***** Supplied entries
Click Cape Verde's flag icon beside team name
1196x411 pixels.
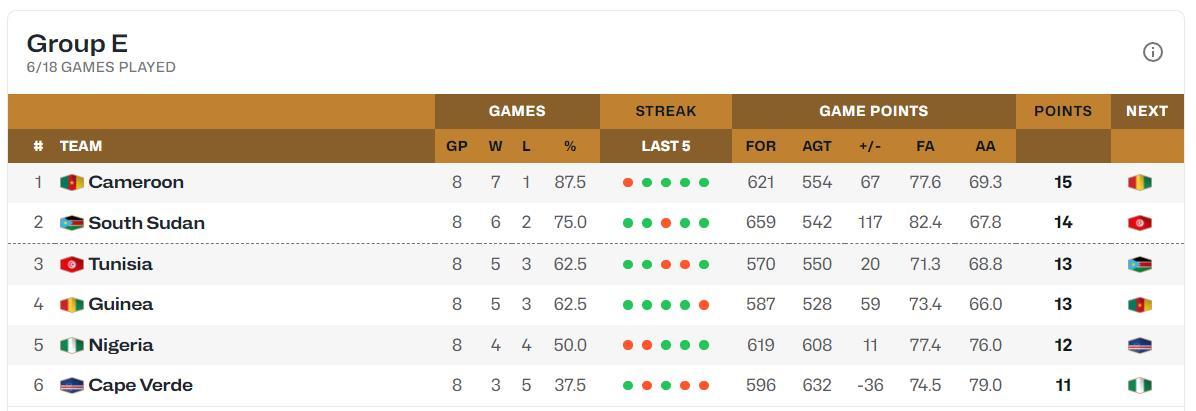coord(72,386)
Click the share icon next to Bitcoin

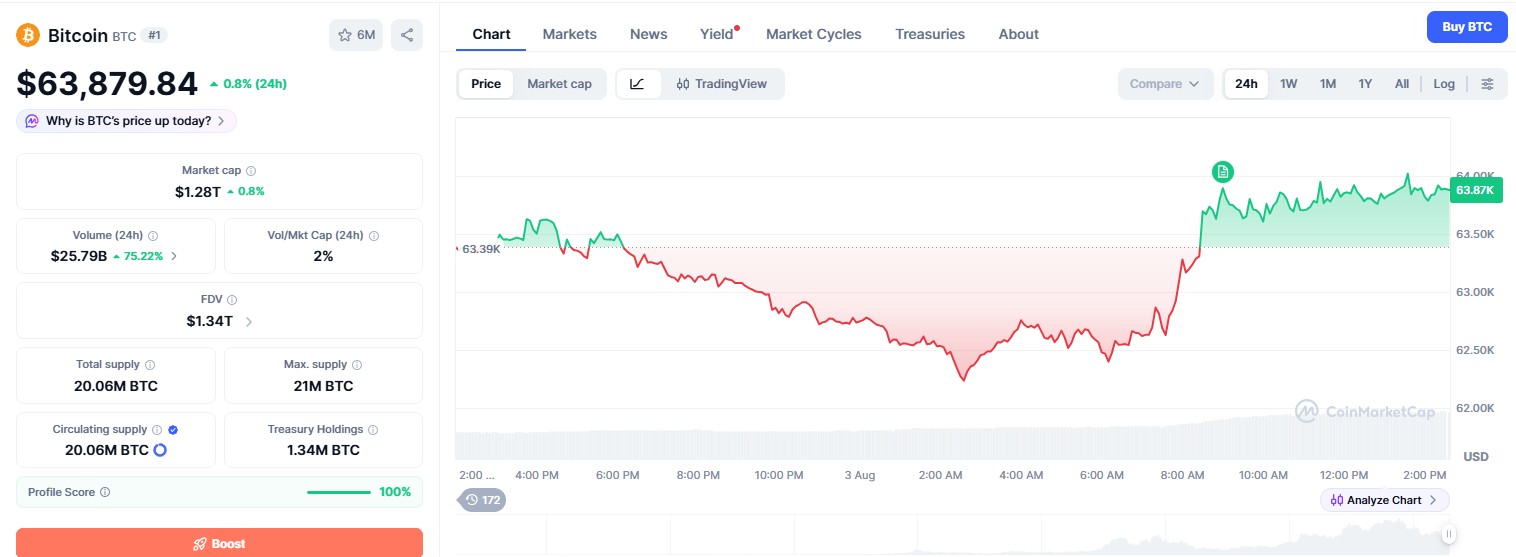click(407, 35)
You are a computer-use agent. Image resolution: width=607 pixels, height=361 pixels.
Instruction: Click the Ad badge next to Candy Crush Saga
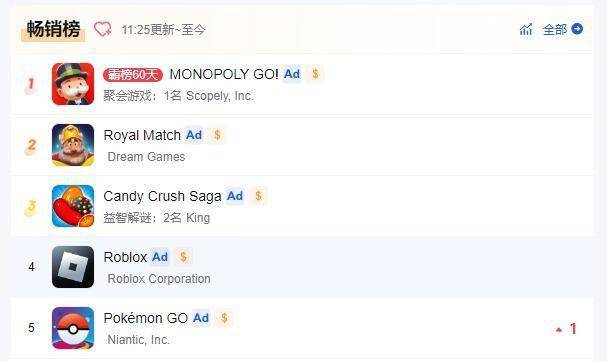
**********
# What the exercise asks:
Every line above must be printed again exactly, pictures excluded.

# Solution below:
Click Cape Verde's flag icon beside team name
1196x411 pixels.
coord(72,386)
Click the share icon next to Bitcoin

click(407, 35)
You are a computer-use agent. Image resolution: width=607 pixels, height=361 pixels.
Instruction: Click the Ad badge next to Candy Crush Saga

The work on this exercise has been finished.